BCUC, SO NOW YOU SEE

Que les choses soient claires, les chanceux spectateurs du K massés devant “Bissiyoussi” ont assisté au meilleur concert de l'année, en attendant peut-être celui de The Liminanas, en juin, au Kabardock.

Il suffit d'aller sur Facebook et lire le commentaire de Nkosi Zithulele, le charismatique maitre de cérémonie de BCUC, pour comprendre que, samedi soir, il s'est passé quelque chose d'unique : This will go down in history as one of the defining shows of our evolution.

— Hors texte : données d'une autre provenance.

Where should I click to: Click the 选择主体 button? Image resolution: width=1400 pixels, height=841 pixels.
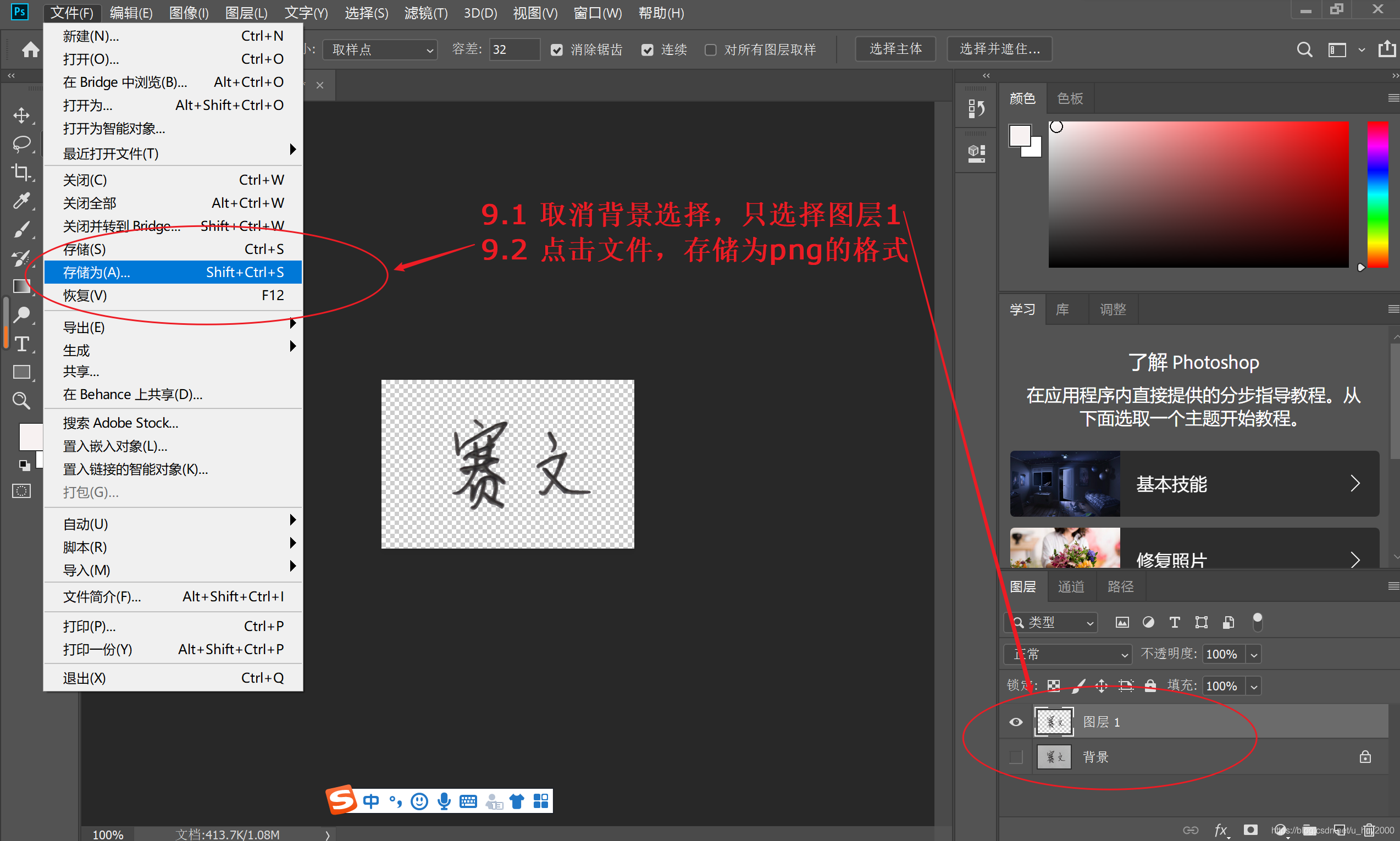(x=895, y=49)
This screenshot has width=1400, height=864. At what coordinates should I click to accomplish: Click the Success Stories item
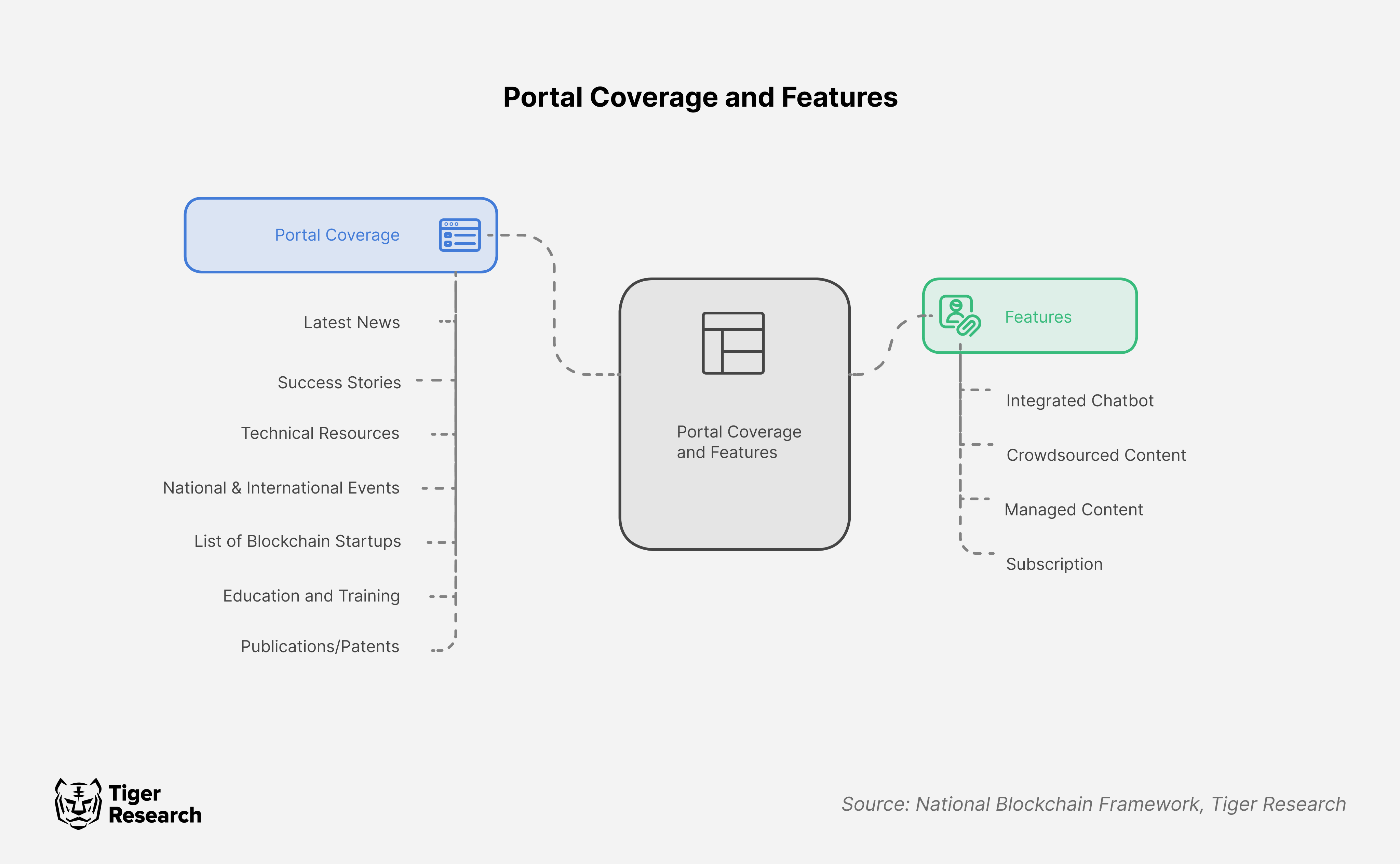pyautogui.click(x=339, y=382)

Pourtant, les conditions climatiques étaient pourries, les organisateurs archi tendus, une première partie décalée, bref tout présageait le concert électrique, comme quand j'avais vu cette clique pour la première fois au Smoking Dragon Festival. La formule est pléonastique mais Lékip Séchoir n'aime pas la pluie et il aurait été dramatique d'assister à la performance de BCUC dans la minuscule salle du Séchoir. Bravo pour ce choix risqué mais gagnant.

D'ailleurs, à quand une vraie salle de spectacle couverte à Saint Leu ?

Heureusement, l'anticyclone de Soweto a freiné Dumazile et les seules gouttes de pluie visibles furent celles que la bâche de fortune laissait filtrer pendant tout le concert. Le K invente un nouveau concept : arroser les artistes sur scène pendant que le public reste au sec. En tout cas, c'était du plus bel effet et cela n'a gêné en rien nos maîtres de la transe, capables de jouer et passer la serpillière en même temps.

Au pays du maloya qui s'y connaît grave en matière de transe, pourquoi ce groupe va-t-il encore plus loin et déchaine-t-il les foules ? Tout d'abord, il y a l'apport majeur de la basse électrique qui va contrôler votre fréquence cardiaque sans jamais la lâcher. Ensuite, les percussions tribales variées – grosses caisses, tambours, congas – viennent titiller vos gambettes. Puis, s'immiscent les sifflets traditionnels qui apportent tantôt de la légèreté tantôt une frénésie proche de la batucada. Au milieu de toute cette testostérone, la voix de la choriste Kgomotso transporte l'extase vers des horizons soul et R&B incandescents.

Les références à Gil Scott-Heron « The Revolution Will Not Be Televised » et à KRS « Woop Woop That's The Sound Of Da Police » étaient juste magiques. Enfin, dernier élément mais non des moindres, on ne peut être que subjugué par le charisme et la rage du leader Nkosi Zithulele, sorte de Jamie Foxx à barbiche, dont l'hystérie communicative ferait presque passer Olivier Araste de Lindigo pour un enfant de chœur.

J'ai retrouvé dans ce concert de BCUC une vraie urgence, une réelle musique fusionnelle – je déteste pourtant l'adjectif « fusion » qu'on colle à toutes les sauces dans le milieu musical – faisant le lien entre les rythmes traditionnels sud-africains et la complexité des musiques actuelles : le rockeur se retrouve dans l'énergie punk-rock du show et la puissance de la voix éraillée du chanteur, le fan de world music sera conquis par le groove vindicatif proche d'un Fela Kuti et le rappeur est forcément captivé par ce flow multi-voix.

Je ne regrette vraiment pas d'avoir fait faux-bond aux copains rockeurs pour leur super soirée à Saint-Paul en choisissant cet ouragan sonore estampillé : Music for the people by the people with the people.